Paragraphs 38 to 41 of the CLG Guidance make it clear that applicants should seek to acquire land by negotiation wherever practicable, but should give early consideration in preparing their schemes to whether compulsory acquisition powers might be required. Para. 40 of the CLG Guidance advises that applicants should make it clear during their pre-application consultation that compulsory acquisition powers will, if necessary, be sought (as part of their DCO application) in order to make the seriousness of their intentions clear from the outset.

Before a DCO application is made to the IPC, promoters need to comply with the pre-application requirements set out in Chapter 2 of Part 5 of the Act, including sections 42 to 44, s.47 and s.49. They also need to prepare a consultation report, which must accompany a DCO application, describing (inter alia) the account taken of any relevant responses to consultation (s.37). Para. 8 of the CLG Guidance sets out advice on these re-application requirements. You should give consideration to how these pre-application obligations might be complied with if CPO powers were to be sought separately from the development consent order.

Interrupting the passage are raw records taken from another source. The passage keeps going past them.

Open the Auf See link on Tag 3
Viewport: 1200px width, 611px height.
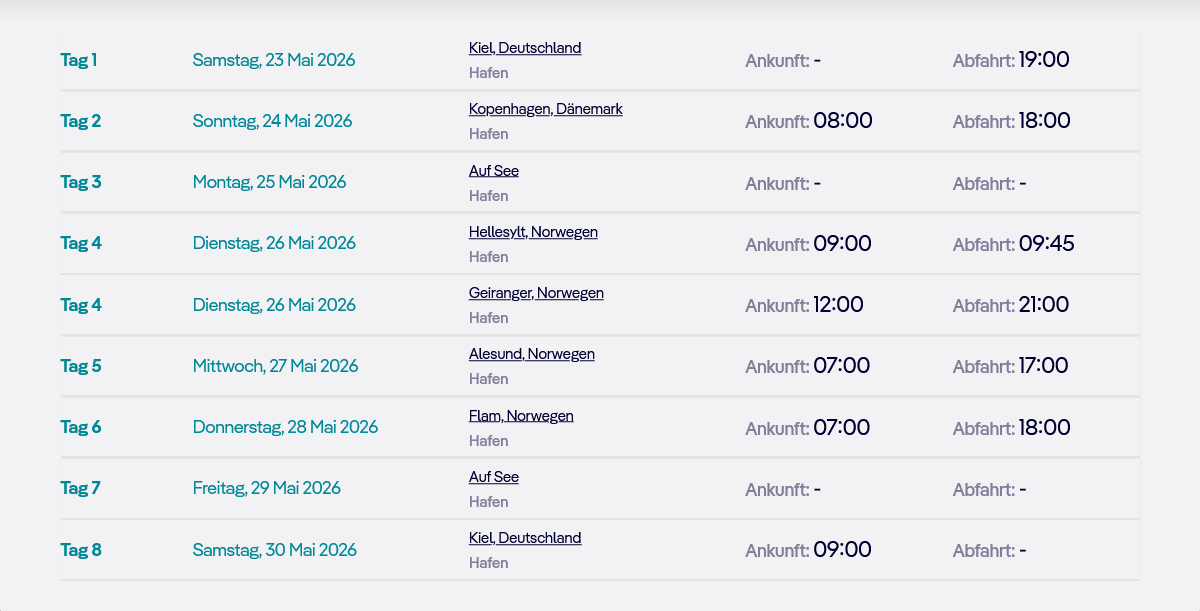(x=493, y=171)
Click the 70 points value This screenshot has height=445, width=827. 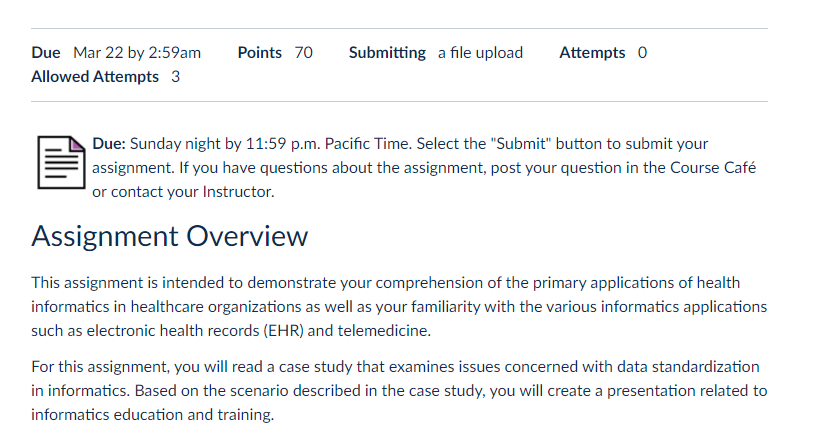[x=303, y=53]
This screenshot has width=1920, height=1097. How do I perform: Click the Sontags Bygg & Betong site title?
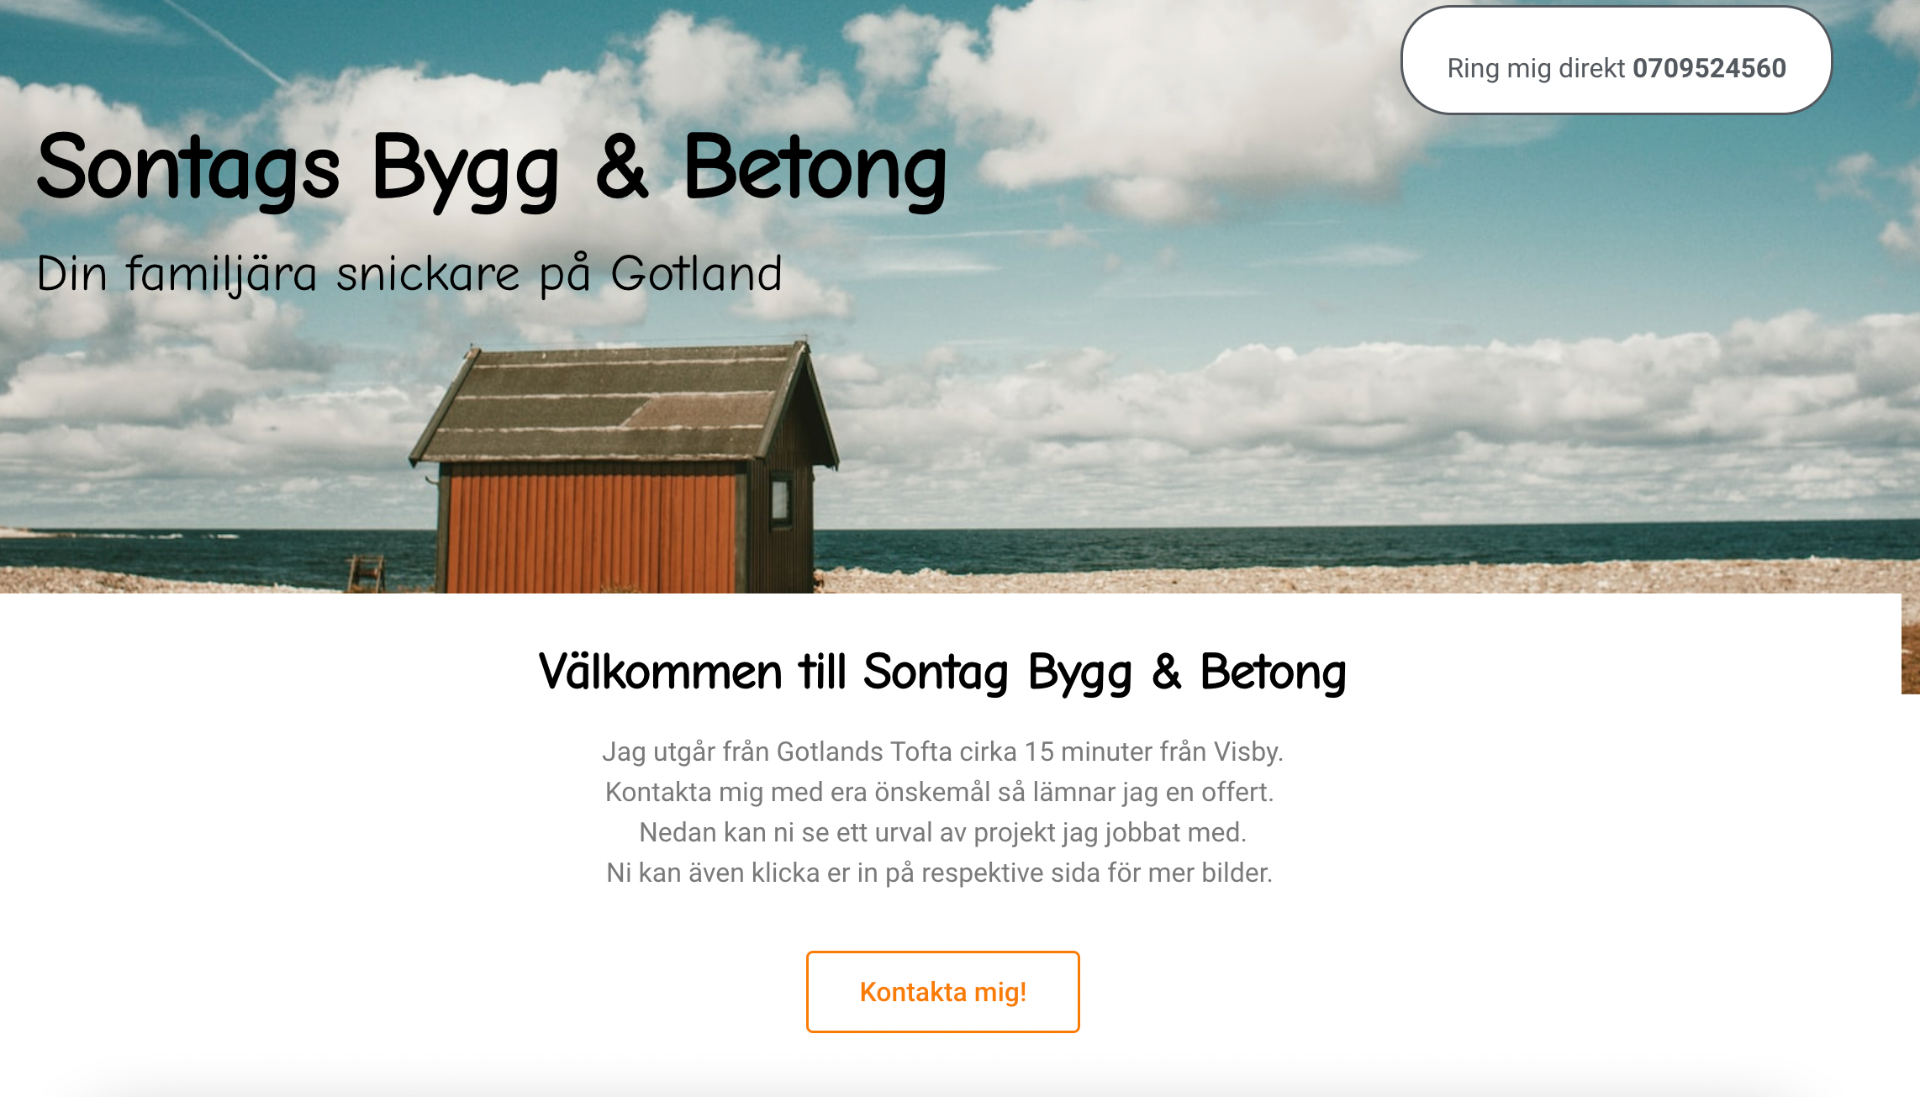[x=491, y=169]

The CLG Guidance also advises that applicants should, even where compulsory acquisition powers are being sought in the DCO, continue negotiating in parallel to acquire the land by agreement so that by the time examination of the application starts they are only dealing with the minimum number of objectors (para.39). This would also assist the Examining authority in progressing the examination of an application within the statutory timetable.

A2: The statutory procedure for examination of DCO applications under the Act and related secondary legislation does not provide for Alternative Dispute Resolution techniques (ADR) as part of the examination process, but clearly employing any method for avoiding the need for compulsory acquisition powers to be exercised would be advisable at an appropriate stage. Whether there would be scope for a judicial review challenge under s.118 of the Act (successful or not) will inter alia, of course, depend on the particular facts of a given case.

At or shortly after the preliminary meeting, a timetable for the examination of the application will be set by the Examining authority. If a DCO application includes a request for an order authorising compulsory acquisition powers and an affected person requests a compulsory acquisition hearing, then the Examining authority must hold one. There is scope for the timetable to be amended during the examination at the discretion of the Examining authority. All interested parties, and any other person invited to the preliminary meeting by the Examining authority, will be informed of any such change.

The IPC is under a duty to complete the examination of an application within 6 months (s.98). Therefore, if a promoter proposes to employ ADR techniques whilst an application is being examined, then we would suggest that they should make representations to the Examining authority, preferably prior to or at the preliminary meeting, to schedule any compulsory acquisition hearing towards the end of the examination process in the hope that agreement can be reached in the meantime and the need for such a hearing, and for compulsory acquisition powers to be exercised, can be avoided.

The CLG Guidance advises that ADR techniques, such as mediation and arbitration, should be made available wherever appropriate throughout the whole of the compulsory acquisition process so that any outstanding issues and concerns can, if possible, be resolved relatively quickly and informally.

As noted above, any ADR techniques made available by an applicant would be outside the formal examination process under the Act and related secondary legislation. Such techniques may though be subject to separate procedural requirements prescribed, for example, under the Arbitration Acts, which would need to be complied with by the promoter and other parties to those ADR proceedings.